Hacker News new | ask | show | jobs
by NotAtWork 4291 days ago
Let's take an extreme:

What if MIT were logging who went to the bathroom?

There's clearly no fundamental difference in securing a different part of the building. Does Mr Stallman (or perhaps an employee of the building if he's just a third party) not have a basis to criticize MITs tracking of bathroom habits because he (or they) don't own the building?

In what way is door access different?

2 comments

Because going to the bathroom is not directly productive, employees would see logging of bathroom usage as an attempt to improve productivity by encouraging people not to stick out as using the bathroom too often. That would be indicative of a larger cultural problem wherein management is trying to squeeze every last drop of productivity out of employees, generally by eliminating small pleasures like office social interaction and the ability to momentarily relax.

Indicating to MIT professors that they can't be trusted to use the bathroom responsibly is stupid because the consequences of "bathroom abuse" are very low - hell, who knows how many Nobel-prize-winning ideas were developed on the toilet. Further, they're not being paid to be present and take calls/help customers/make widgets. They're being paid to produce research findings. So even if they are spending all day in the bathrooms, as long as they're publishing, who cares?

Think about it like your house. I'll happily have keys made for extended family and close friends who are staying over. I know them, we will have an ongoing positive relationship, and I trust them. But what about the cleaning service? What about contractors? What about Airbnb guests? Given a checkbox, I'd definitely choose to log their entires. I probably wouldn't read the logs, but I'd feel better knowing they existed.

Before you say NSA, I'm collecting data on my house, not all the other houses on the block. I get to do that. There is no right to enter my house without letting met know about it.

This is MIT's house.

I don't think we're talking about bathroom hygenic habits here, so let's skip that derail.

Stallman's thesis is "logs have no use". I'm sure the building's owners disagree. Let's think of a possible use-case:

  "Someone stole a laptop from Room 214 over the weekend"
So are the logs useful now?
Most likely, not very.

Do you honestly think someone who wants to steal a computer will use their own access card?

If the area/door is busy, they just might. Or they might tailgate through a door.

Tailgating through doors is a lot harder when everybody knows that the doors log everything.

I think you'd be surprised how many people never think about details like that in the commission of a crime.

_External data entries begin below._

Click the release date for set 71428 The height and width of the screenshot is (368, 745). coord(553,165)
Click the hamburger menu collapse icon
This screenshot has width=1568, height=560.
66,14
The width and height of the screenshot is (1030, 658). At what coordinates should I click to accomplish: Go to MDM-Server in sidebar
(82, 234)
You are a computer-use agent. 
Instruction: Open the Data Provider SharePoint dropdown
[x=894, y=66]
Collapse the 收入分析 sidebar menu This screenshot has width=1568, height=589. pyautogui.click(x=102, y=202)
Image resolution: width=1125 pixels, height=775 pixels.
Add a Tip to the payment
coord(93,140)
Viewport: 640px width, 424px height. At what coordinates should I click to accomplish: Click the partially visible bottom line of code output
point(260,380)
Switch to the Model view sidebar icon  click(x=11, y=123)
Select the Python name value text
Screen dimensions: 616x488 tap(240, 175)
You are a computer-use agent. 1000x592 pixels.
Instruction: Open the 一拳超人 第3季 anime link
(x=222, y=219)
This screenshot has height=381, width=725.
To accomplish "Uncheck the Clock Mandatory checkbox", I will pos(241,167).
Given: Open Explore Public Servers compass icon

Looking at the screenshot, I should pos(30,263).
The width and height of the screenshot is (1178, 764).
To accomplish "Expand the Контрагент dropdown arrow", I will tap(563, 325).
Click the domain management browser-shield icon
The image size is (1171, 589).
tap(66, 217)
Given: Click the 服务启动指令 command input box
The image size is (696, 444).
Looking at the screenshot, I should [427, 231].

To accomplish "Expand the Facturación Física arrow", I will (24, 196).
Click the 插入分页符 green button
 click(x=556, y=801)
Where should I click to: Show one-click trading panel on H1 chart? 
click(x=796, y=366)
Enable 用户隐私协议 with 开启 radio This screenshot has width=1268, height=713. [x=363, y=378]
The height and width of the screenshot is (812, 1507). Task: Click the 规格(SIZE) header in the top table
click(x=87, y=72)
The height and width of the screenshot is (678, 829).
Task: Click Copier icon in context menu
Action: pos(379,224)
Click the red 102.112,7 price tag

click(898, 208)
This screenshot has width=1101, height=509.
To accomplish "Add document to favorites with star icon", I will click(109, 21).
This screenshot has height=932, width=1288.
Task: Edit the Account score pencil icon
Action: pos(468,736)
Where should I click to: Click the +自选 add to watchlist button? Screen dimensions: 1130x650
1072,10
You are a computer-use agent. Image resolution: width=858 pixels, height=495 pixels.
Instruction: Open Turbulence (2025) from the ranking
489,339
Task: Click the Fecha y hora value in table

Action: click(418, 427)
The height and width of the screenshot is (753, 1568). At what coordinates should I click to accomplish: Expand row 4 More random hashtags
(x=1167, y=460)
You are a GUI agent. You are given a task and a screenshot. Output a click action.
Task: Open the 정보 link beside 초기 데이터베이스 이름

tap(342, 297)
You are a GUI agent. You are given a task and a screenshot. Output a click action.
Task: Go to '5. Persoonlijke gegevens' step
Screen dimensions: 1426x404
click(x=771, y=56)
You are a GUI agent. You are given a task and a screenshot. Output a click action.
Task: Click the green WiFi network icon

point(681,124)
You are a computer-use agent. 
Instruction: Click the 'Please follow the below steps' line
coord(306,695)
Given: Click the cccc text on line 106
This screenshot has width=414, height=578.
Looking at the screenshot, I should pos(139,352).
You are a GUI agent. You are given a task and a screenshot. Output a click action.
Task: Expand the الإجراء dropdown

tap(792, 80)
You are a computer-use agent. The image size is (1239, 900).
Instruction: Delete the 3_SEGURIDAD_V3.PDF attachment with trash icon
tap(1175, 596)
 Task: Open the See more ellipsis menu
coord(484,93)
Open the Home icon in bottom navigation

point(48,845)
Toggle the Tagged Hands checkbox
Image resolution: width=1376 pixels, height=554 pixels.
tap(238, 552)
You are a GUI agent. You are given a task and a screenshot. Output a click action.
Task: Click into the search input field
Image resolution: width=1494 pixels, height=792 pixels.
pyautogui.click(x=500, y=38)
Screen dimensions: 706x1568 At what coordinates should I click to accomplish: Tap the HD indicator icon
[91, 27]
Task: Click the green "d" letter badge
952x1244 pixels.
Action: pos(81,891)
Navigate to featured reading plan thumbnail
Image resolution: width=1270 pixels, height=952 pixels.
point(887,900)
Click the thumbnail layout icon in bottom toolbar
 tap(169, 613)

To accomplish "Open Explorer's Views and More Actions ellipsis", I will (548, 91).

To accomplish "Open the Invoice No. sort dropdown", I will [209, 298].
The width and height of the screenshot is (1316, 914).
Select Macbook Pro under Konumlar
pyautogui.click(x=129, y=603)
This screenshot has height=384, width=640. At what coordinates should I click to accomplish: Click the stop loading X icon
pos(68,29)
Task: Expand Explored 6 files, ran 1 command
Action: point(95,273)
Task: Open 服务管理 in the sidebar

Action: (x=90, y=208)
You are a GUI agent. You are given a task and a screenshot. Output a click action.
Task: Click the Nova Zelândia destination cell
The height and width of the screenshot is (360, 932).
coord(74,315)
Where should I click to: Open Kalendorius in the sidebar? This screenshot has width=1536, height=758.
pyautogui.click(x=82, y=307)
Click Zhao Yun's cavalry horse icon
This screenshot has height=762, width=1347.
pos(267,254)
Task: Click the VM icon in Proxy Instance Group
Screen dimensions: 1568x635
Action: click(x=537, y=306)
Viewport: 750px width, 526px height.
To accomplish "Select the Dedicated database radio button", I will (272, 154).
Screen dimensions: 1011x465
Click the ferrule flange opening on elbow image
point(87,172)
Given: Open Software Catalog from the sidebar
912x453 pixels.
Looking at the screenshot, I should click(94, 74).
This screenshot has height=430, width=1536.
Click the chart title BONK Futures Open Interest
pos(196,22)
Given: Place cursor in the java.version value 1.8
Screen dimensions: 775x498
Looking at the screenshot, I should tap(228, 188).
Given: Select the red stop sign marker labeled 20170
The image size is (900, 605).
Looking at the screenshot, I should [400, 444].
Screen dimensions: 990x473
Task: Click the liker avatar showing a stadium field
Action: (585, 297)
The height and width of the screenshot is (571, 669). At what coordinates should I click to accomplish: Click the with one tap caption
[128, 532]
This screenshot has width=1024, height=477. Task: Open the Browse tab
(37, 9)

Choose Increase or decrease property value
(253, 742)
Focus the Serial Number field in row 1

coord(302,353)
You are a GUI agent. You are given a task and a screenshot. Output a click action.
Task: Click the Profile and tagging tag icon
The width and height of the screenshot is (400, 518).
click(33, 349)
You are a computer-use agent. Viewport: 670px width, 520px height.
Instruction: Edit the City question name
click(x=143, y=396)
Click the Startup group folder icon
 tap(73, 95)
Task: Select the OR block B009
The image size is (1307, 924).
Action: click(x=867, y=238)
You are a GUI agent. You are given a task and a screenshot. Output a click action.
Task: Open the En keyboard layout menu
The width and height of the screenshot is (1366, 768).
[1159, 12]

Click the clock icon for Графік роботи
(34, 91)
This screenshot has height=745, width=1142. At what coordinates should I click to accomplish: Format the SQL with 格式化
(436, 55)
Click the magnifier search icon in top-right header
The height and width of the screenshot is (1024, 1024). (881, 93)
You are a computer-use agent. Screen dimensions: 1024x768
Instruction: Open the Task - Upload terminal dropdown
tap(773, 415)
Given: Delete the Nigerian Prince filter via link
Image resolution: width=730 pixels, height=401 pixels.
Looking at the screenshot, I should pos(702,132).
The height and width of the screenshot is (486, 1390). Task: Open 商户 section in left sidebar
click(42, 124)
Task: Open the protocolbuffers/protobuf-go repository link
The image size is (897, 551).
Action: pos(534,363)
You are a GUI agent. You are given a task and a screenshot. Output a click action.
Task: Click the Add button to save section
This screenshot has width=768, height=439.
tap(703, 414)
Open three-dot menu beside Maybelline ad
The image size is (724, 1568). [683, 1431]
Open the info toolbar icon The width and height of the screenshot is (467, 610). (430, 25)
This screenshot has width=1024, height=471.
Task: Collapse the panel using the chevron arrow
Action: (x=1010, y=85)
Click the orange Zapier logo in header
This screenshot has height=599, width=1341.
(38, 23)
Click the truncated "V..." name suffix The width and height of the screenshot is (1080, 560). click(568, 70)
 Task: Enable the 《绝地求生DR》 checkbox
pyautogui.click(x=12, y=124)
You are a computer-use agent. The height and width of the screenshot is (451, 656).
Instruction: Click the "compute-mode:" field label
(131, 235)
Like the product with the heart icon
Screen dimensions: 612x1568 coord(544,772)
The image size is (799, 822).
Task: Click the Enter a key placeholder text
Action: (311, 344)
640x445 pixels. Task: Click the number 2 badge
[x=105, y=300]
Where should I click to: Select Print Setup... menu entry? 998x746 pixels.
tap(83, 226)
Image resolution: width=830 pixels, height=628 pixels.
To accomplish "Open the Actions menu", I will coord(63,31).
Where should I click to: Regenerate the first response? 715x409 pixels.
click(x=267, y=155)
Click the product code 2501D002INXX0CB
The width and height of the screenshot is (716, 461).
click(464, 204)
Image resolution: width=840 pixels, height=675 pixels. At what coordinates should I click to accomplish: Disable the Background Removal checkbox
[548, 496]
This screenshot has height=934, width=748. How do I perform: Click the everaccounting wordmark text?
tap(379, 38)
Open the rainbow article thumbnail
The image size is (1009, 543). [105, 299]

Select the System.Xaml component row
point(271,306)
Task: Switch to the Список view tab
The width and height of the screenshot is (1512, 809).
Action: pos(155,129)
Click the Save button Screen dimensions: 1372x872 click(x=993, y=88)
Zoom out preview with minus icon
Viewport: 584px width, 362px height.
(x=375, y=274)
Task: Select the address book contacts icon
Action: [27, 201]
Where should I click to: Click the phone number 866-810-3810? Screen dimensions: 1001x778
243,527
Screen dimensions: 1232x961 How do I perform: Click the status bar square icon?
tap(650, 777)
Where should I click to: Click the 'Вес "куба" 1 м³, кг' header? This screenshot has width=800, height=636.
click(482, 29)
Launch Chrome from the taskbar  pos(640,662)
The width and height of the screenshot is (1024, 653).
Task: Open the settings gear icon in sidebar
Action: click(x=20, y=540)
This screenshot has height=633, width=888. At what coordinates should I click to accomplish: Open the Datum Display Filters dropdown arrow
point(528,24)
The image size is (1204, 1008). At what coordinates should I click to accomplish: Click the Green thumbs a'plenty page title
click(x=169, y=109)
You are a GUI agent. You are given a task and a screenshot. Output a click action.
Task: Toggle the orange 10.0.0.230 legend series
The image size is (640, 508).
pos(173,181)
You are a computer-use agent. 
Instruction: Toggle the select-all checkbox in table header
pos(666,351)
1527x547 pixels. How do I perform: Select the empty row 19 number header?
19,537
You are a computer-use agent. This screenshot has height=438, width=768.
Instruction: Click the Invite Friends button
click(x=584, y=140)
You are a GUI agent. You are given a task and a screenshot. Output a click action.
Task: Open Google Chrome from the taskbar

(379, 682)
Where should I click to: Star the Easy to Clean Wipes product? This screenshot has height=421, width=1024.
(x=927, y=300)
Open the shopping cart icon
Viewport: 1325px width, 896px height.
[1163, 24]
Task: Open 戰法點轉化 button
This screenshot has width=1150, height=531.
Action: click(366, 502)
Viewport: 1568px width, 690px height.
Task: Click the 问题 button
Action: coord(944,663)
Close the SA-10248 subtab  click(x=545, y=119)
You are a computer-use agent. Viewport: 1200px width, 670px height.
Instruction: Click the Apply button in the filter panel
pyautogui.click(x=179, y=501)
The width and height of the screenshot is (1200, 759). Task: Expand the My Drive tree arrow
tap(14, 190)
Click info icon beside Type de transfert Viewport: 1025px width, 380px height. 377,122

Also, stealing laptops and computer equipment are crimes of opportunity and rarely do people plan out extensively how they can get away with something like that before they do it.
Maybe the person before me took the laptop and I didn't notice? Or maybe the person before that? If a laptop is reported missing, there is no definite proof that the person who entered previous to the one who noticed that the laptop missing took it. Correlation does not equal causation.
No, but it narrows down the list from hundreds to a few.